Colette Braeckman.  Le sort du Congo s’est joué en 1959



 

 

 


Partageant sa vie et son enseignement entre Kinshasa et Tervuren, Jean Omasombo, auteur d’une remarquable biographie de Patrice Lumumba a eu accès à des archives inédites, enfin déclassifiées, et il s’est attaché à reconstituer les derniers mois ayant précédé l’indépendance du Congo. C’est alors que, loin de l’improvisation souvent invoquée, s’est jouée la partie décisive entre Belges et Congolais.

 

 


Après 80 ans de présente coloniale, les Belges, à la veille de l’indépendance, connaissaient ils réellement le Congo ?

La propagande coloniale, très présente, voilait le vécu réel des Congolais…La version officielle, qui s’est imposée jusqu’aujourd’hui, c’est qu’il y avait là un pays qui fonctionnait et qui, soudain, a basculé dans le chaos le 30 juin 1960. La période antérieure, c’est à dire les mois qui précédèrent l’indépendance, est restée peu connue, alors que c’est là que tout s’est joué.
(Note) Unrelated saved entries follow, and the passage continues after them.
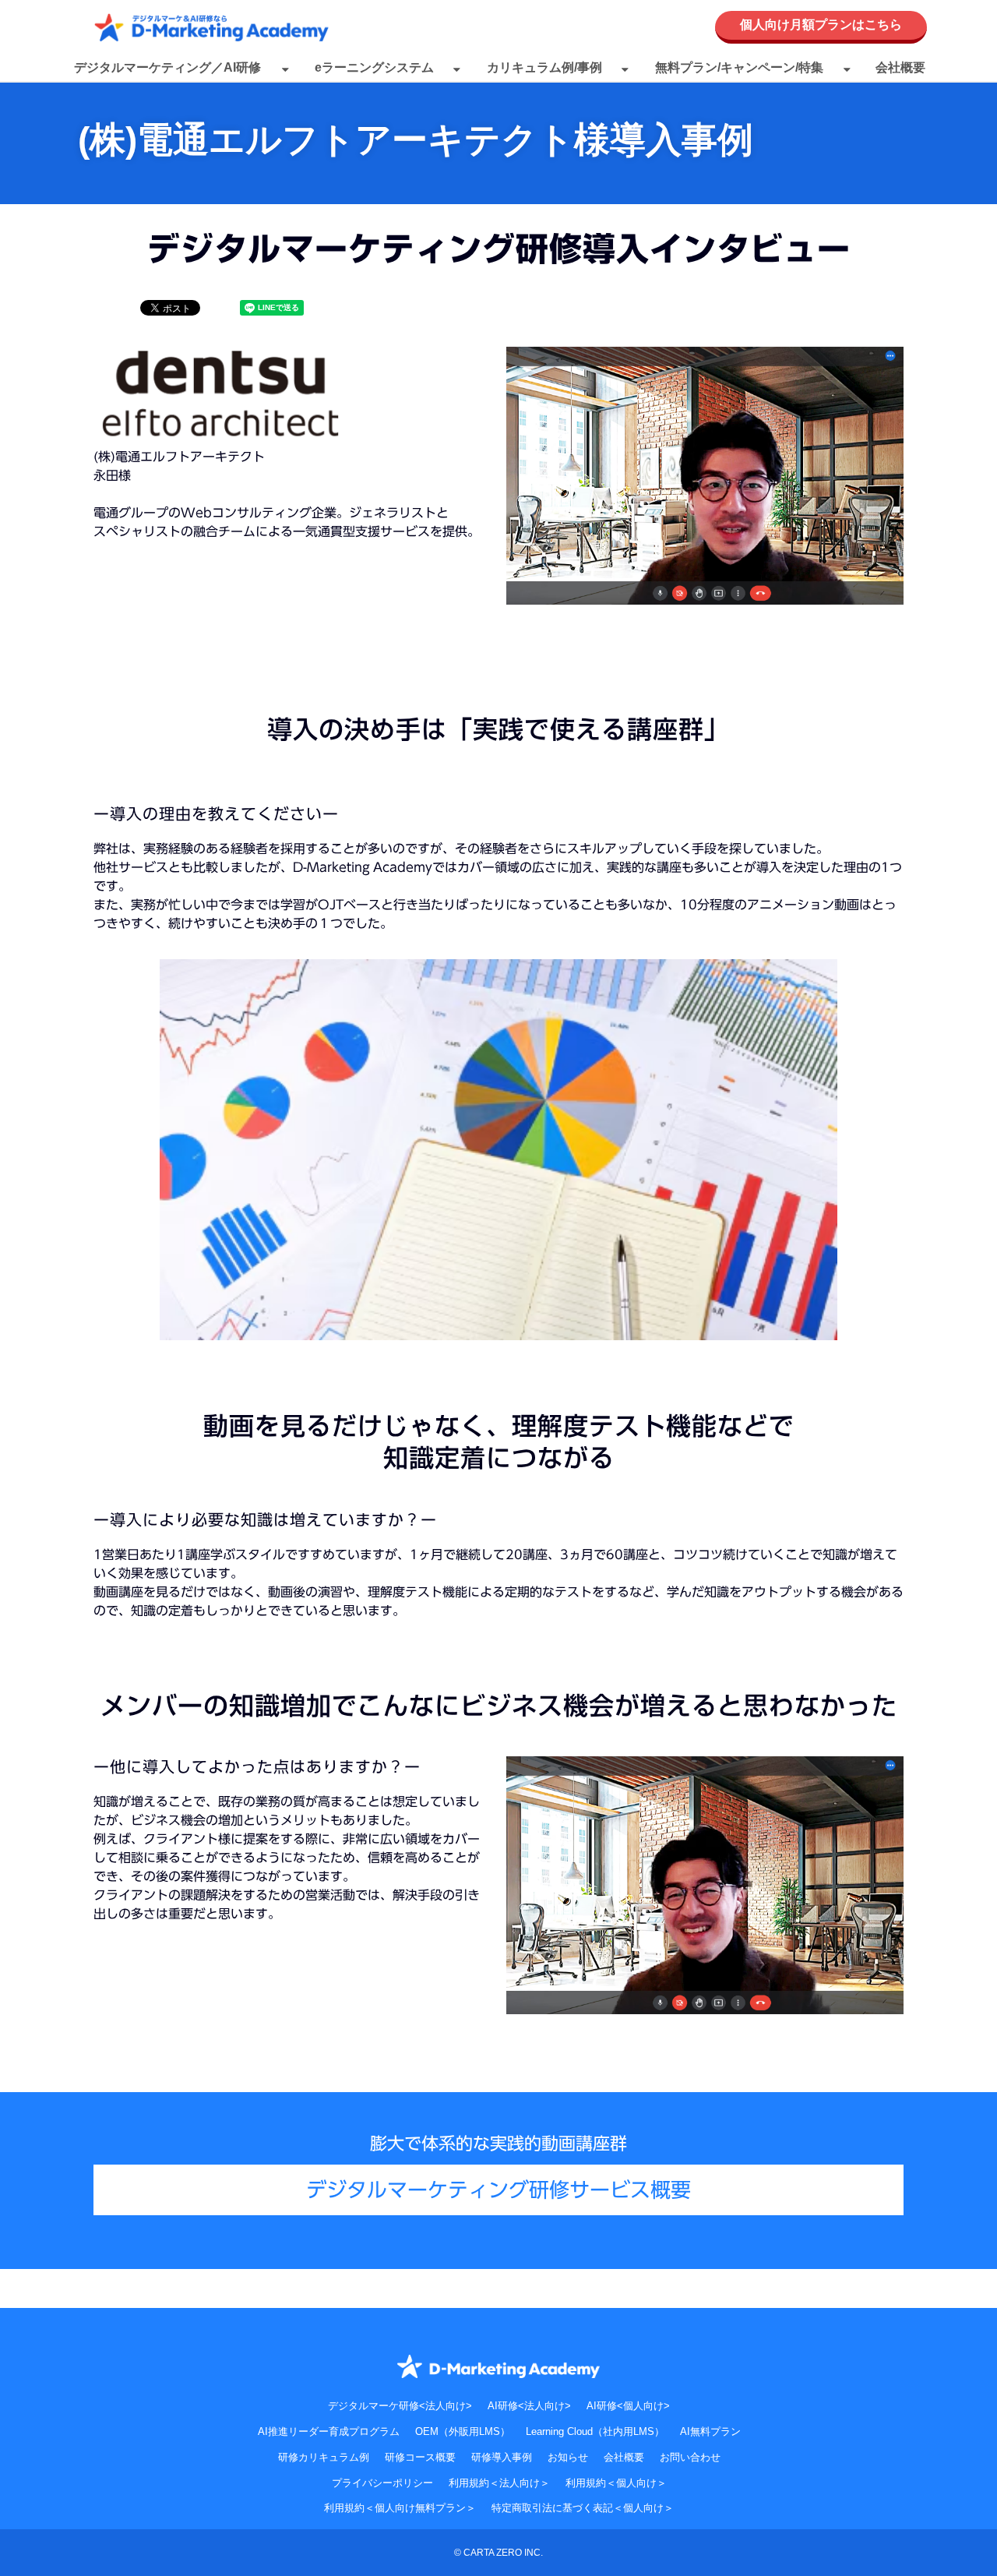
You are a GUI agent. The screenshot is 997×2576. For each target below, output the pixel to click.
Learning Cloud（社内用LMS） (595, 2431)
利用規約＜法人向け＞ (499, 2483)
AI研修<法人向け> (529, 2406)
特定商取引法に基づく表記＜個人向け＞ (582, 2508)
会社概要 (900, 67)
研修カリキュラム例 (323, 2457)
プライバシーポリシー (382, 2483)
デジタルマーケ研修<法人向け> (400, 2406)
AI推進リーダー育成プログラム (329, 2431)
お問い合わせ (690, 2457)
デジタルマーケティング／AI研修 (167, 67)
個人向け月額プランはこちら (821, 24)
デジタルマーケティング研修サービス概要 (498, 2189)
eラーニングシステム (374, 67)
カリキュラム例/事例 (544, 67)
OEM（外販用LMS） (462, 2431)
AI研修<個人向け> (628, 2406)
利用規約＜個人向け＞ (616, 2483)
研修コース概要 (420, 2457)
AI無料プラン (710, 2431)
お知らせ (568, 2457)
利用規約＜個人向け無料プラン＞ (400, 2508)
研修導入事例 (501, 2457)
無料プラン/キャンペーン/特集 (739, 67)
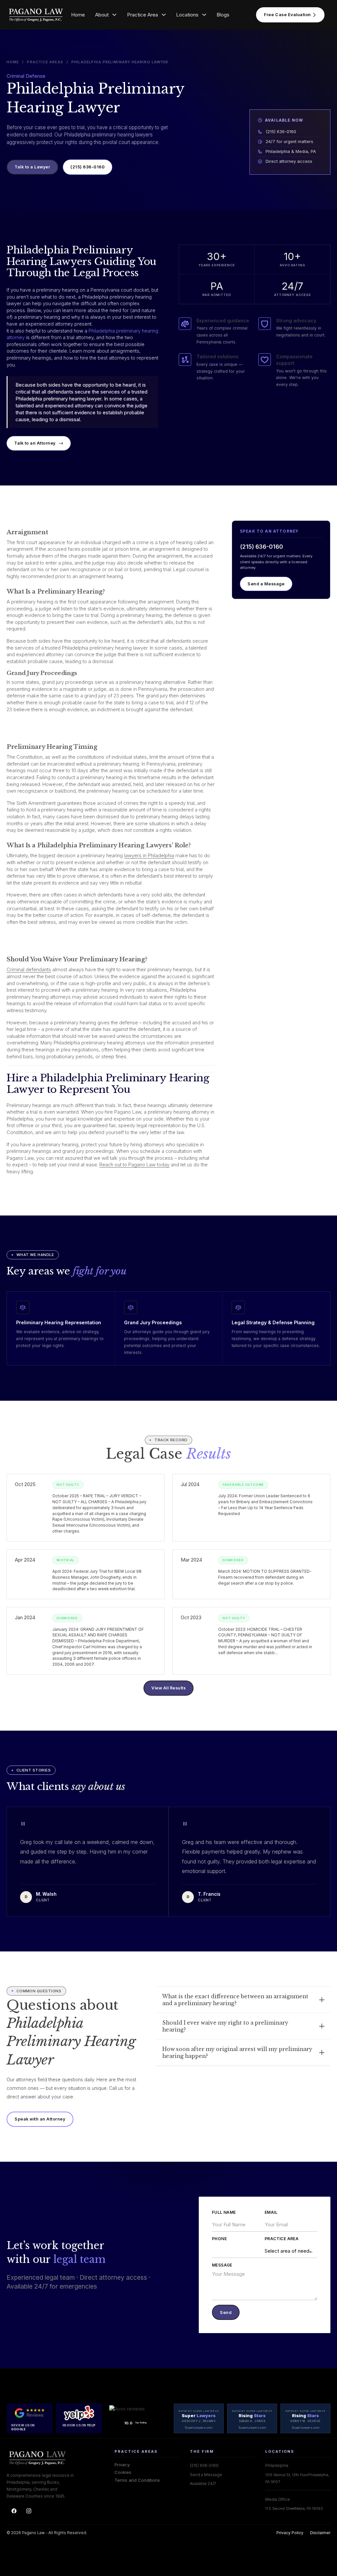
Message (222, 2265)
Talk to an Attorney (35, 443)
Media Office (277, 2499)
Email (271, 2212)
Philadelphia (276, 2465)
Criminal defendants (29, 970)
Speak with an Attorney (39, 2119)
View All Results (168, 1687)
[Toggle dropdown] (114, 14)
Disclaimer (320, 2532)
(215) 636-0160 (87, 166)
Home (78, 15)
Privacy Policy (289, 2532)
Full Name (224, 2212)
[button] (243, 2000)
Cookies (123, 2472)
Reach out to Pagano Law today (134, 1165)
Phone (219, 2238)
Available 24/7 (203, 2483)
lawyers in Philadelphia (149, 856)
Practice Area (281, 2238)
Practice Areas (45, 62)
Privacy (122, 2464)
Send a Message (265, 583)
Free (287, 14)
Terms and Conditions (137, 2480)
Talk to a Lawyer (32, 166)
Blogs (223, 15)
Bien avant le discours de Patrice Lumumba le 30 juin 1960.

Les seuls qui avaient compris et mis Bruxelles en garde, c’étaient les trois gouverneurs qui avaient précédé le dernier, Cornélis : Pierre Ryckmans, Jungers, Pétillon. De par leurs fonctions, ils avaient fait des tournées dans les provinces, lu les rapports de la Sûreté coloniale. Dans son discours d’adieu prononcé en 1946, Pierre Ryckmans dit déjà « le temps du colonialisme est révolu, il faut autre chose ».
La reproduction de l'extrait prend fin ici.